- Boundaries since 1983
- Boundary of Gravesham in South East England
- County: Kent
- Electorate: 72,866 (2023)
- Major settlements: Gravesend, Northfleet

Current constituency
- Created: 1983
- Member of Parliament: Lauren Sullivan (Labour)
- Seats: One
- Created from: Gravesend

= Gravesham (constituency) =

UK Parliament constituency (since 1983)

Gravesham (/ˈɡreɪvʃəm/) is a constituency in Kent, represented in the House of Commons of the UK Parliament by Lauren Sullivan of the Labour Party since the 2024 general election.

==Constituency profile==
The Gravesham constituency is located in Kent and is coterminous with the local government district of the same name. It contains the connected towns of Gravesend and Northfleet and the rural areas to their south and east, including the villages of Higham, Istead Rise and Meopham. The area forms the eastern limit of London's wider urban area and has been targeted for regeneration and urbanisation as part of the Thames Gateway. Gravesend and Northfleet lie on the south bank of the River Thames and have a maritime history. High levels of deprivation are present in both towns whilst the surrounding villages are wealthier. House prices in the constituency are similar to the national average but lower than the rest of South East England.

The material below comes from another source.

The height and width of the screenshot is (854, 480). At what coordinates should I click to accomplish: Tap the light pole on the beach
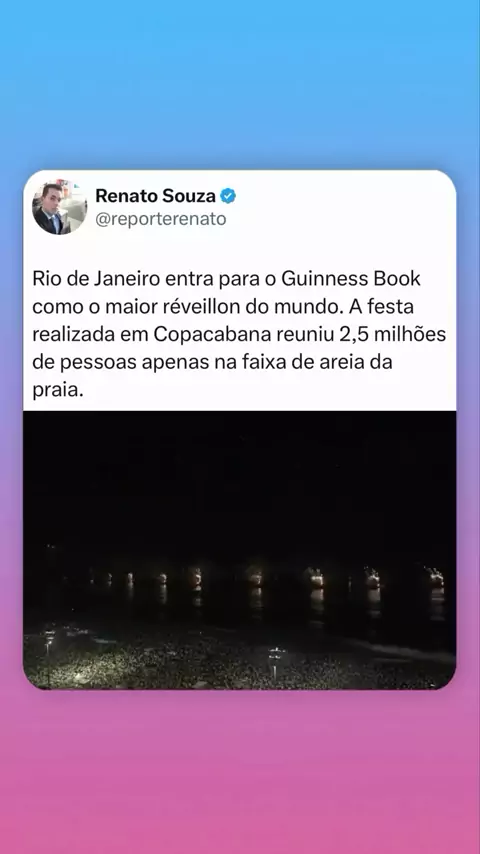point(276,661)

In general, residents of Gravesham have low levels of education and professional employment. Household income is lower than the regional average. White people made up 77% of the population at the 2021 census. Asians, mostly Indians, form the largest ethnic minority group at 11% and Black people are 7%. At the local borough council, the central parts of Gravesend and Northfleet are represented by the Labour Party whilst the suburban and rural neighbourhoods elected Conservatives. At the county council, which held elections more recently, all seats in Gravesham are represented by Reform UK. Voters in the constituency strongly supported leaving the European Union in the 2016 referendum; an estimated 65% voted in favour of Brexit compared to 52% nationwide.

==Boundaries==
1983–present: The Borough of Gravesham wards of: Central; Chalk; Coldharbour; Higham; Istead Rise; Meopham North; Meopham South and Vigo; Northfleet North; Northfleet South; Painters Ash; Pelham; Riverside; Riverview; Shorne, Cobham and Luddesdown; Singlewell; Westcourt, Whitehill; Woodlands.

Since the constituency's creation, its boundaries have been co-terminous with those of the Borough of Gravesham. The largest town in the constituency is Gravesend.

The 2023 periodic review of Westminster constituencies left the boundaries unchanged.

==History==
This particular name of the seat was created in 1983 effectively as the new name for the Gravesend seat.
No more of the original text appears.